The host program would generate the timing values as a fixed number of bytes, and write them to the Arduino board. The host would than wait for a single byte return message indicating that timing parameters should be recalculated and resent. This would repeat until the host program is terminated.

Do I need interface code to communicate between my C++ code and the serial port (which is installed on my laptop as COM6), or can the serial port be treated a generic port? Can anyone give me some guidance on this? Thanks.

If you are not fluent in using C++ to develop WIndows applications, might I suggest that you scrap the C++ application and use C#, instead. Writing to and reading from the serial port in C# is trivial. I have a sample that I could send you that connects to the Arduino and exchanges information using one thread, and shows that information in the UI thread. Once you set up the structure of the application (dual threads with delegates), extending it is easy.

Thanks PaulS for responding. I have just basic expertise in C++. However, I'd like to see your C# sample. If C# is a better approach for this kind of stuff, I'm willing to switch to it.

Send me a PM with an e-mail address, and I'll send you the code.

I realize this falls in the category of a dumb question, but how do you send a PM?
Thanks

I realize this falls in the category of a dumb question, but how do you send a PM?

Not a dump question at all. Click on the name of the person you want the send a PM to. On the left side of the page that comes up, near the bottom is a link that says something like "Send this person a private message".

Of course, that isn't working right now. Something done over the weekend hosed the PM system.

Send an e-mail to Paul at shirron.net.

@PaulS

I am also interrested in sending via serial port in C#. ( I guess I need a C# IDE ). It look like you do not recommend C++. I don't mind learning C#. I would like also a sample using ports in C#.

I would like also a sample using ports in C#.

I need to know where to send it.

Here's an example of accessing a serial port in C#. As you can see, it's pretty trivial.
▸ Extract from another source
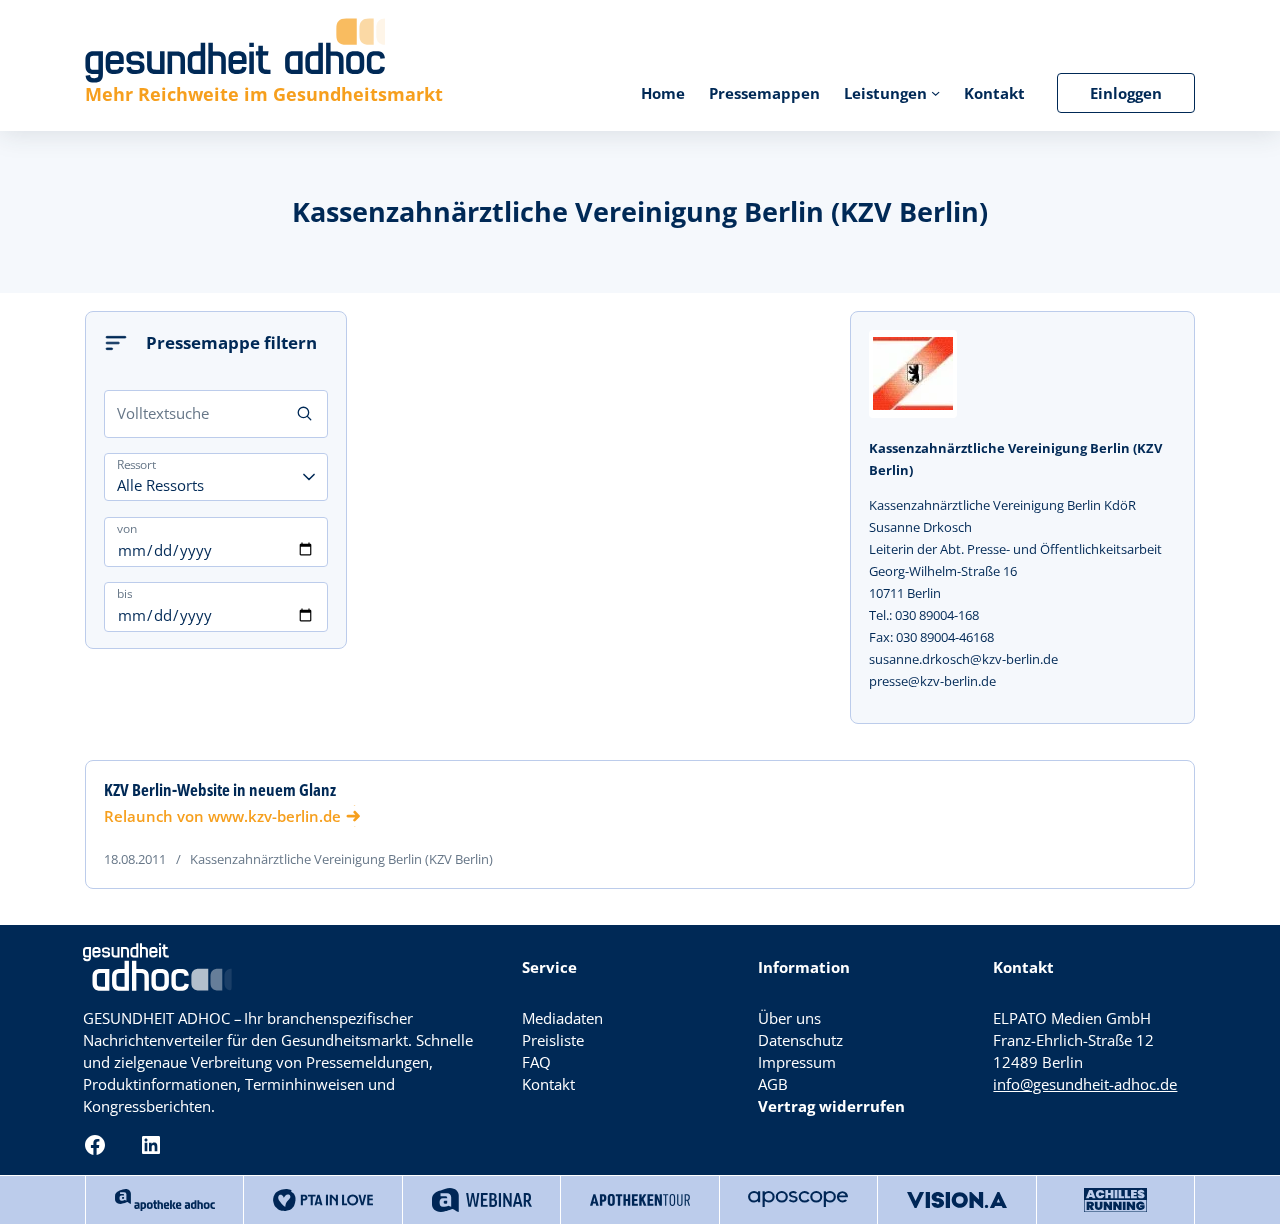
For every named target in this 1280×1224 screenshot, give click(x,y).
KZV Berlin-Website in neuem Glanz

Once the port is opened, there are various methods to read/write and so on.

            SerialPort _serialPort = new SerialPort("COM8", 9600, Parity.None, 8);
            _serialPort.Handshake = Handshake.None;

            try
            {
                _serialPort.Open();
            }
            catch (Exception e)
            {
                Console.WriteLine("Open failed: " + e);
                return;
            }

Thank PeterH.

@PaulS.

I will e-mail my e-mail.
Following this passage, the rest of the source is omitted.